**Direction**
Reproduce every one of the following entries line for line, without changing a single character.

---+---

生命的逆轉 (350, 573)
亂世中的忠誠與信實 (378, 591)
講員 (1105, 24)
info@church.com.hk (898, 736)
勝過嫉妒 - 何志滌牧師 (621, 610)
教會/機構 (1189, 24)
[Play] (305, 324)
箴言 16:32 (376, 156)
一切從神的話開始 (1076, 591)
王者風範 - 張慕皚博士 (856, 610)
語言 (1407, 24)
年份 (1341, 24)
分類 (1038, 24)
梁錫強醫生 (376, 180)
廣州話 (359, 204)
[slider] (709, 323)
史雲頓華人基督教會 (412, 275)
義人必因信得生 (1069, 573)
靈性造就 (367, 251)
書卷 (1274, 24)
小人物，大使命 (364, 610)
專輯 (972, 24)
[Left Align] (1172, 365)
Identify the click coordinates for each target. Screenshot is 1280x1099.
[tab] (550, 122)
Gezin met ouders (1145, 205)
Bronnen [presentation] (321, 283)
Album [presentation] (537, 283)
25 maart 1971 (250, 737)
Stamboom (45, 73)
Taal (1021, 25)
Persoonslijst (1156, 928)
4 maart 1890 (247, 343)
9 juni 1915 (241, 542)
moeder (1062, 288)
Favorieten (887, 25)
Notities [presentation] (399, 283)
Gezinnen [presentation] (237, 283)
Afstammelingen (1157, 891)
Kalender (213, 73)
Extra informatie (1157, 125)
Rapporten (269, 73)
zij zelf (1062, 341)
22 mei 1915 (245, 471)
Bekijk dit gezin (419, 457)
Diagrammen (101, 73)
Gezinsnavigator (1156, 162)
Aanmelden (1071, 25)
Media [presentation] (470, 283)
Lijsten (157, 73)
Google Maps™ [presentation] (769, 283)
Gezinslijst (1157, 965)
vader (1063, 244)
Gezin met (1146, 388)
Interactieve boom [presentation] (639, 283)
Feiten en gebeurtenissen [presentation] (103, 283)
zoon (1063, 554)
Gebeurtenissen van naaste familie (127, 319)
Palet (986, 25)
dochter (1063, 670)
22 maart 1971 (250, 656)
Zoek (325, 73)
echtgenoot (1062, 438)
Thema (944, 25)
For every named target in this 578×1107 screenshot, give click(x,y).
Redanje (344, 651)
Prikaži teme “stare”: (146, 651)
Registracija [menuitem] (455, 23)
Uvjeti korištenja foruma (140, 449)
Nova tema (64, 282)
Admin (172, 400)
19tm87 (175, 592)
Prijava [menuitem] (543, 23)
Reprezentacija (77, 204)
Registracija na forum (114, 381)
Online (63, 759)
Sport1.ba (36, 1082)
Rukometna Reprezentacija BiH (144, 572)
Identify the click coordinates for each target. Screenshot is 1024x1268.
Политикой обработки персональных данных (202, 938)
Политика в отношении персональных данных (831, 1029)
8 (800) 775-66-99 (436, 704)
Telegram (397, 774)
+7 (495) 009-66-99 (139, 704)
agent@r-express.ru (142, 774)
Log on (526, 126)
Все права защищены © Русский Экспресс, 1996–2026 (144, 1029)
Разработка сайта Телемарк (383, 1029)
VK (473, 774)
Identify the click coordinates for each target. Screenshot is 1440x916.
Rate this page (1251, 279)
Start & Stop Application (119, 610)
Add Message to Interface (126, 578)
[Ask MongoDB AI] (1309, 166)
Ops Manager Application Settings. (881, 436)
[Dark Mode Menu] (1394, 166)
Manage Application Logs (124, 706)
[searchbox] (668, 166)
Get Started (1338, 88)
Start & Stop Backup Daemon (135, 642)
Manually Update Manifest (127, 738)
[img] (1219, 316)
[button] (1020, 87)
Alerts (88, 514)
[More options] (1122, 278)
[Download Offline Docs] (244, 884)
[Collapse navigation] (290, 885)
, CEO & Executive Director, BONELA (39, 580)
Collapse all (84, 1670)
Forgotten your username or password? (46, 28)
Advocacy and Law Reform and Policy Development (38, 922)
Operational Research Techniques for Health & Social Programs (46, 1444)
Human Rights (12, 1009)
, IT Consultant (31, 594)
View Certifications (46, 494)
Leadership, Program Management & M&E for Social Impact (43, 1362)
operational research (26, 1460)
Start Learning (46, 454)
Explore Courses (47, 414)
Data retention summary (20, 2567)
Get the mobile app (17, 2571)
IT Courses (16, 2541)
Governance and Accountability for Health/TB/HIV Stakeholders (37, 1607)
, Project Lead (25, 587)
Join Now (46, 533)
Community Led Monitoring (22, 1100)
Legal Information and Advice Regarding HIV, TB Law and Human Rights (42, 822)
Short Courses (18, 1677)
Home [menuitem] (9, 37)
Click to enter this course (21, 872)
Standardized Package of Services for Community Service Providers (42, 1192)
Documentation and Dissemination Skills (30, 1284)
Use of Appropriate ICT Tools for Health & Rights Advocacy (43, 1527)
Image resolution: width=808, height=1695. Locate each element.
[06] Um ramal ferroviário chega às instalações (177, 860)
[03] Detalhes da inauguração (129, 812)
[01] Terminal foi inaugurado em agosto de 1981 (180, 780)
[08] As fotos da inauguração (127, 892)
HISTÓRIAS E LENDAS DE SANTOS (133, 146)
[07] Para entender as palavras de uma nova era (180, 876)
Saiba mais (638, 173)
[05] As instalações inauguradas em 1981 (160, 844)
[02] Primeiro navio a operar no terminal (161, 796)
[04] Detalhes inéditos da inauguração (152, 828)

---+---

**Exercise answer**
生命的逆轉 (350, 573)
亂世中的忠誠與信實 (378, 591)
講員 (1105, 24)
info@church.com.hk (898, 736)
勝過嫉妒 - 何志滌牧師 (621, 610)
教會/機構 (1189, 24)
[Play] (305, 324)
箴言 16:32 (376, 156)
一切從神的話開始 (1076, 591)
王者風範 - 張慕皚博士 (856, 610)
語言 (1407, 24)
年份 (1341, 24)
分類 (1038, 24)
梁錫強醫生 (376, 180)
廣州話 (359, 204)
[slider] (709, 323)
史雲頓華人基督教會 (412, 275)
義人必因信得生 (1069, 573)
靈性造就 (367, 251)
書卷 (1274, 24)
小人物，大使命 (364, 610)
專輯 (972, 24)
[Left Align] (1172, 365)
Identify the click coordinates for each target. Screenshot is 1280x1099.
[tab] (550, 122)
Gezin met ouders (1145, 205)
Bronnen [presentation] (321, 283)
Album [presentation] (537, 283)
25 maart 1971 (250, 737)
Stamboom (45, 73)
Taal (1021, 25)
Persoonslijst (1156, 928)
4 maart 1890 (247, 343)
9 juni 1915 (241, 542)
moeder (1062, 288)
Favorieten (887, 25)
Notities [presentation] (399, 283)
Gezinnen [presentation] (237, 283)
Afstammelingen (1157, 891)
Kalender (213, 73)
Extra informatie (1157, 125)
Rapporten (269, 73)
zij zelf (1062, 341)
22 mei 1915 (245, 471)
Bekijk dit gezin (419, 457)
Diagrammen (101, 73)
Gezinsnavigator (1156, 162)
Aanmelden (1071, 25)
Media [presentation] (470, 283)
Lijsten (157, 73)
Google Maps™ [presentation] (769, 283)
Gezinslijst (1157, 965)
vader (1063, 244)
Gezin met (1146, 388)
Interactieve boom [presentation] (639, 283)
Feiten en gebeurtenissen [presentation] (103, 283)
zoon (1063, 554)
Gebeurtenissen van naaste familie (127, 319)
Palet (986, 25)
dochter (1063, 670)
22 maart 1971 (250, 656)
Zoek (325, 73)
echtgenoot (1062, 438)
Thema (944, 25)
For every named target in this 578×1107 screenshot, give click(x,y).
Redanje (344, 651)
Prikaži teme “stare”: (146, 651)
Registracija [menuitem] (455, 23)
Uvjeti korištenja foruma (140, 449)
Nova tema (64, 282)
Admin (172, 400)
19tm87 (175, 592)
Prijava [menuitem] (543, 23)
Reprezentacija (77, 204)
Registracija na forum (114, 381)
Online (63, 759)
Sport1.ba (36, 1082)
Rukometna Reprezentacija BiH (144, 572)
Identify the click coordinates for each target. Screenshot is 1024x1268.
Политикой обработки персональных данных (202, 938)
Политика в отношении персональных данных (831, 1029)
8 (800) 775-66-99 (436, 704)
Telegram (397, 774)
+7 (495) 009-66-99 (139, 704)
agent@r-express.ru (142, 774)
Log on (526, 126)
Все права защищены © Русский Экспресс, 1996–2026 (144, 1029)
Разработка сайта Телемарк (383, 1029)
VK (473, 774)
Identify the click coordinates for each target. Screenshot is 1440x916.
Rate this page (1251, 279)
Start & Stop Application (119, 610)
Add Message to Interface (126, 578)
[Ask MongoDB AI] (1309, 166)
Ops Manager Application Settings. (881, 436)
[Dark Mode Menu] (1394, 166)
Manage Application Logs (124, 706)
[searchbox] (668, 166)
Get Started (1338, 88)
Start & Stop Backup Daemon (135, 642)
Manually Update Manifest (127, 738)
[img] (1219, 316)
[button] (1020, 87)
Alerts (88, 514)
[More options] (1122, 278)
[Download Offline Docs] (244, 884)
[Collapse navigation] (290, 885)
, CEO & Executive Director, BONELA (39, 580)
Collapse all (84, 1670)
Forgotten your username or password? (46, 28)
Advocacy and Law Reform and Policy Development (38, 922)
Operational Research Techniques for Health & Social Programs (46, 1444)
Human Rights (12, 1009)
, IT Consultant (31, 594)
View Certifications (46, 494)
Leadership, Program Management & M&E for Social Impact (43, 1362)
operational research (26, 1460)
Start Learning (46, 454)
Explore Courses (47, 414)
Data retention summary (20, 2567)
Get the mobile app (17, 2571)
IT Courses (16, 2541)
Governance and Accountability for Health/TB/HIV Stakeholders (37, 1607)
, Project Lead (25, 587)
Join Now (46, 533)
Community Led Monitoring (22, 1100)
Legal Information and Advice Regarding HIV, TB Law and Human Rights (42, 822)
Short Courses (18, 1677)
Home [menuitem] (9, 37)
Click to enter this course (21, 872)
Standardized Package of Services for Community Service Providers (42, 1192)
Documentation and Dissemination Skills (30, 1284)
Use of Appropriate ICT Tools for Health & Rights Advocacy (43, 1527)
Image resolution: width=808, height=1695. Locate each element.
[06] Um ramal ferroviário chega às instalações (177, 860)
[03] Detalhes da inauguração (129, 812)
[01] Terminal foi inaugurado em agosto de 1981 (180, 780)
[08] As fotos da inauguração (127, 892)
HISTÓRIAS E LENDAS DE SANTOS (133, 146)
[07] Para entender as palavras de uma nova era (180, 876)
Saiba mais (638, 173)
[05] As instalações inauguradas em 1981 (160, 844)
[02] Primeiro navio a operar no terminal (161, 796)
[04] Detalhes inéditos da inauguração (152, 828)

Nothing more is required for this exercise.